## Stored records
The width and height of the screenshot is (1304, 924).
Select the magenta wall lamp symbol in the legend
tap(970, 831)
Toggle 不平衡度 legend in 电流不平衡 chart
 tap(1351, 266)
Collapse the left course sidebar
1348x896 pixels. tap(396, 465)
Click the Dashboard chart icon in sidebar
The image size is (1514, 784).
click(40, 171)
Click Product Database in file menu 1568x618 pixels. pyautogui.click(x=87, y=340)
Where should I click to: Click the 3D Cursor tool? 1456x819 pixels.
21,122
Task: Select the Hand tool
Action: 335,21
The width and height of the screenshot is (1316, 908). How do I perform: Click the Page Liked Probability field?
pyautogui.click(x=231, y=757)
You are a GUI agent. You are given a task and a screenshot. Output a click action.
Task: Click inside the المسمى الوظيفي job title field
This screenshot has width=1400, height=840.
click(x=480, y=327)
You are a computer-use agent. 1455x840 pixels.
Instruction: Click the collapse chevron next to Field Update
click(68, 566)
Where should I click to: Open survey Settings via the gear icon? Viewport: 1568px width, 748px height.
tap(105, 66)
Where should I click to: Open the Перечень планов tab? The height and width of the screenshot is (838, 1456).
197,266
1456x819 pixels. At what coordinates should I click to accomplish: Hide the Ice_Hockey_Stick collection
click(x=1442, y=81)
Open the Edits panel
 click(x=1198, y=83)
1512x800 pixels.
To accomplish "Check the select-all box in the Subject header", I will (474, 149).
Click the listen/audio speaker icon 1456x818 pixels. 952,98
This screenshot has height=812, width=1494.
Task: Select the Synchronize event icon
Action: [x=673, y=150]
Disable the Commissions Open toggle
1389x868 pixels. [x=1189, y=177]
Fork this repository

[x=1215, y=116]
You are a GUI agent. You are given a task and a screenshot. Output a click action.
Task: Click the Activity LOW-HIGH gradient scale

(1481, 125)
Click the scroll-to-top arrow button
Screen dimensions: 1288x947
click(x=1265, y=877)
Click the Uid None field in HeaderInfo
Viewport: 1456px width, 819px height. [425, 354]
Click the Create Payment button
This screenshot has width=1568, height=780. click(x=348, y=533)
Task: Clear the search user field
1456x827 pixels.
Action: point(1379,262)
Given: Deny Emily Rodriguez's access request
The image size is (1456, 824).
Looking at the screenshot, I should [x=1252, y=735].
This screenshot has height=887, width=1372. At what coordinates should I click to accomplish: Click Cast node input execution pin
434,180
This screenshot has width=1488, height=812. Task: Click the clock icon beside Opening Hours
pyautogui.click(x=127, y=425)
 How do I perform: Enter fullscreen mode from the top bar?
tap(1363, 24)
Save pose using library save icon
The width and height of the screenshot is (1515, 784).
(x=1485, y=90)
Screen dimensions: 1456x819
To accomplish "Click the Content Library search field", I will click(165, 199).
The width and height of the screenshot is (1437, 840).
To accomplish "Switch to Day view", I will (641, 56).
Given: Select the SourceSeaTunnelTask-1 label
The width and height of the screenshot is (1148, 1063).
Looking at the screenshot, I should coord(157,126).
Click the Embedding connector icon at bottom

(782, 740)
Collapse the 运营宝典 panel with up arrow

## What the task asks
Check all the records above and select each line where the string "will" is found.

## The answer
To accomplish "Check the select-all box in the Subject header", I will (474, 149).
To accomplish "Click the Content Library search field", I will click(165, 199).
To accomplish "Switch to Day view", I will (641, 56).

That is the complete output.